Input data below:
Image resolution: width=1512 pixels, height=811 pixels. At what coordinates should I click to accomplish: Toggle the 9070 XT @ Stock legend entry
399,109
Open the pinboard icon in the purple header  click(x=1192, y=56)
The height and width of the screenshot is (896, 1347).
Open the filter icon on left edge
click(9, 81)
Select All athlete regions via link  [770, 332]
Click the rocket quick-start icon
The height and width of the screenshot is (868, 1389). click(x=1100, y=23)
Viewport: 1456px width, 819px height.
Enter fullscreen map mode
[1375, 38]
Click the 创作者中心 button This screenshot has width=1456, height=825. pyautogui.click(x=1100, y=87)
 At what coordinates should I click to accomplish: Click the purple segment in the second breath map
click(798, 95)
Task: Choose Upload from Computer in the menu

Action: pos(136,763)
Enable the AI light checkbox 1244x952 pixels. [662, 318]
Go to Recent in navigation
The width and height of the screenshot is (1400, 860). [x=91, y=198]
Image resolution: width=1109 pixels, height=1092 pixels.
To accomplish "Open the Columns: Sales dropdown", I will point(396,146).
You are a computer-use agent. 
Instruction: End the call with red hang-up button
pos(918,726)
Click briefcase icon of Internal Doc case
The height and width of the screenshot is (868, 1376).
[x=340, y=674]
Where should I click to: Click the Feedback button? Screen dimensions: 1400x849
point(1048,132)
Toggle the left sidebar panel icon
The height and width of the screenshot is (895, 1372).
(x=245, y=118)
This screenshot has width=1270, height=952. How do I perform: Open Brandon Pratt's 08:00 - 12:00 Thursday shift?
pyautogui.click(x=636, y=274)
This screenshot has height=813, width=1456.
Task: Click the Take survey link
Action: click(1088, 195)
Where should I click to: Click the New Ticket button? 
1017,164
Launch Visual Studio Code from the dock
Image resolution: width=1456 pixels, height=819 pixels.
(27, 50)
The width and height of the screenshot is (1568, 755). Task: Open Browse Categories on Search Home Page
End of Input data.
Give the data again in full, keeping every line as it was.

Image resolution: width=1512 pixels, height=811 pixels. At what coordinates should I click to accomplish: Toggle the 9070 XT @ Stock legend entry
399,109
Open the pinboard icon in the purple header  click(x=1192, y=56)
The height and width of the screenshot is (896, 1347).
Open the filter icon on left edge
click(9, 81)
Select All athlete regions via link  [770, 332]
Click the rocket quick-start icon
The height and width of the screenshot is (868, 1389). click(x=1100, y=23)
Viewport: 1456px width, 819px height.
Enter fullscreen map mode
[1375, 38]
Click the 创作者中心 button This screenshot has width=1456, height=825. pyautogui.click(x=1100, y=87)
 At what coordinates should I click to accomplish: Click the purple segment in the second breath map
click(798, 95)
Task: Choose Upload from Computer in the menu

Action: pos(136,763)
Enable the AI light checkbox 1244x952 pixels. [662, 318]
Go to Recent in navigation
The width and height of the screenshot is (1400, 860). [x=91, y=198]
Image resolution: width=1109 pixels, height=1092 pixels.
To accomplish "Open the Columns: Sales dropdown", I will point(396,146).
You are a computer-use agent. 
Instruction: End the call with red hang-up button
pos(918,726)
Click briefcase icon of Internal Doc case
The height and width of the screenshot is (868, 1376).
[x=340, y=674]
Where should I click to: Click the Feedback button? Screen dimensions: 1400x849
point(1048,132)
Toggle the left sidebar panel icon
The height and width of the screenshot is (895, 1372).
(x=245, y=118)
This screenshot has width=1270, height=952. How do I perform: Open Brandon Pratt's 08:00 - 12:00 Thursday shift?
pyautogui.click(x=636, y=274)
This screenshot has height=813, width=1456.
Task: Click the Take survey link
Action: click(1088, 195)
Where should I click to: Click the New Ticket button? 
1017,164
Launch Visual Studio Code from the dock
Image resolution: width=1456 pixels, height=819 pixels.
(27, 50)
The width and height of the screenshot is (1568, 755). Task: Open Browse Categories on Search Home Page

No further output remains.